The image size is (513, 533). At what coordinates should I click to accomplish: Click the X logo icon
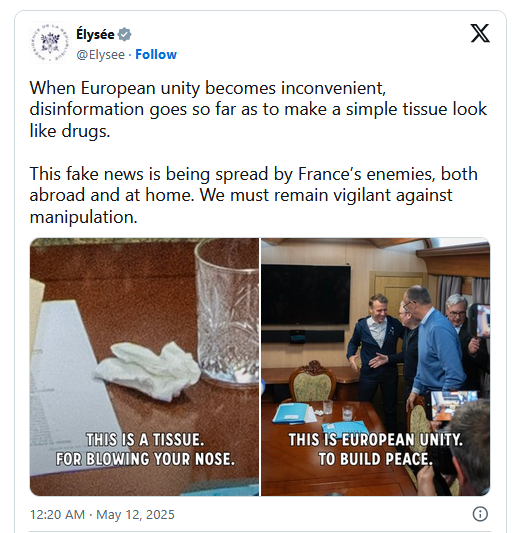pyautogui.click(x=480, y=33)
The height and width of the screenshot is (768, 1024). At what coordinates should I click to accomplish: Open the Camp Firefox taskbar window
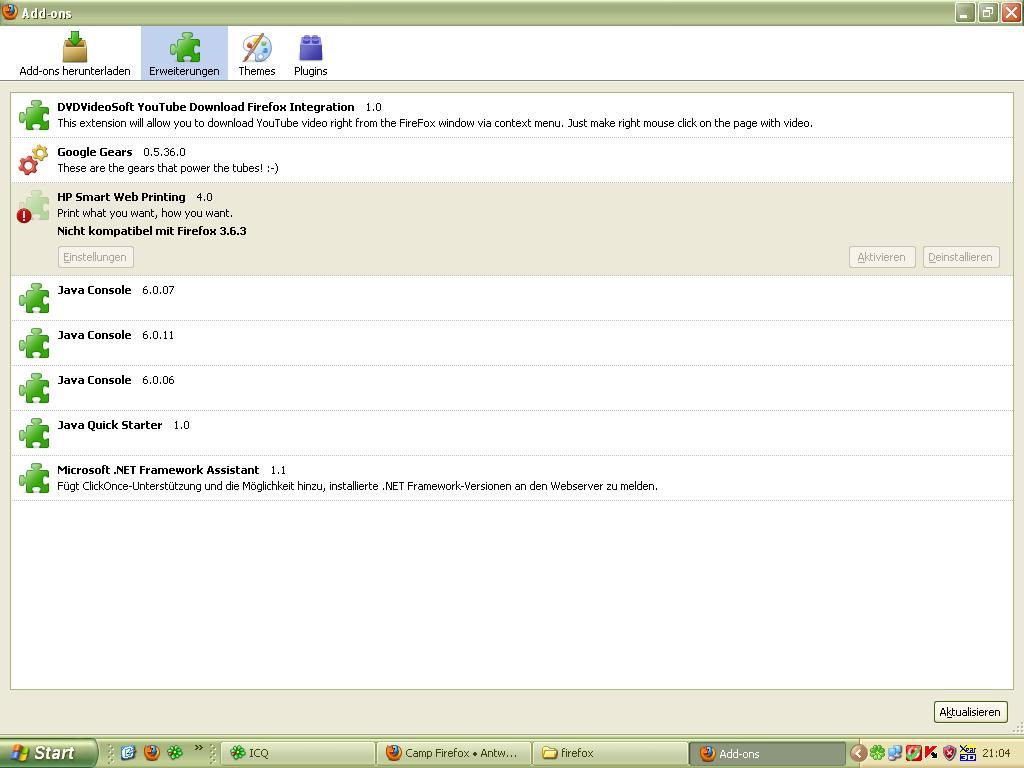click(453, 753)
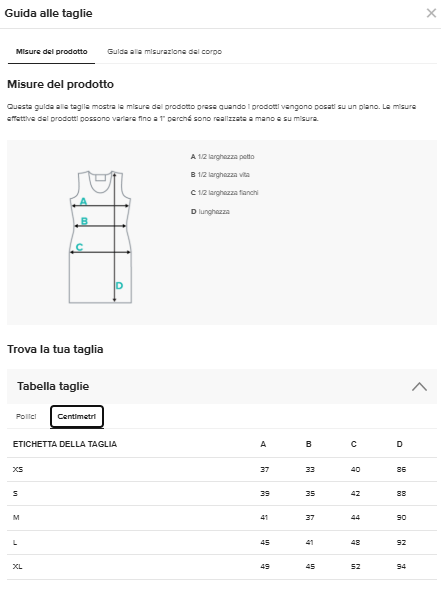Click the B marker on dress diagram

(x=85, y=221)
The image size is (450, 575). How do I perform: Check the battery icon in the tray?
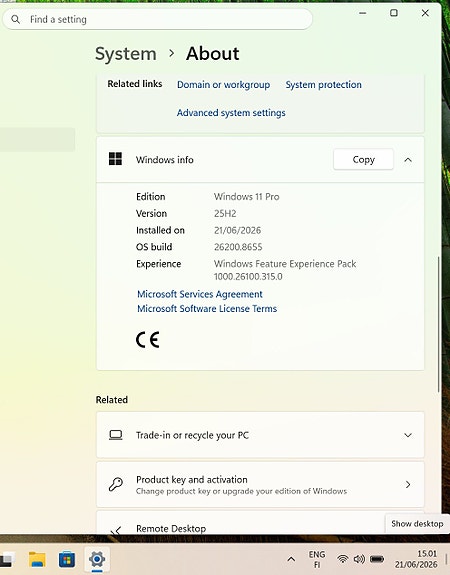coord(377,559)
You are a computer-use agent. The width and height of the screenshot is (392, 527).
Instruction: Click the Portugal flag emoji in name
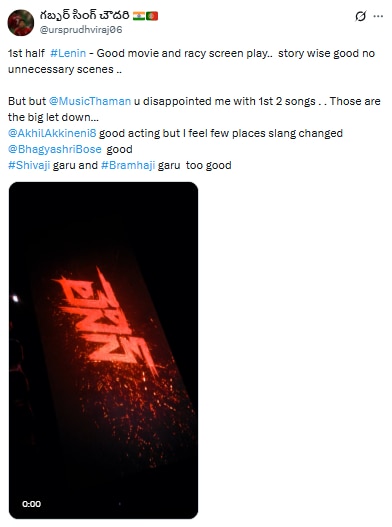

> _THE PROBLEM_
The answer should contain every line of the material exactly as written and no pictures.

> _YOUR SOLUTION_
The image size is (513, 533). At what coordinates should I click to accomplish: Click the X logo icon
pyautogui.click(x=480, y=33)
The height and width of the screenshot is (768, 1024). At what coordinates should I click to accomplish: Open the Camp Firefox taskbar window
click(453, 753)
Click the B marker on dress diagram

(x=85, y=221)
The image size is (450, 575). How do I perform: Check the battery icon in the tray?
coord(377,559)
You are a computer-use agent. The width and height of the screenshot is (392, 527).
Instruction: Click the Portugal flag emoji in name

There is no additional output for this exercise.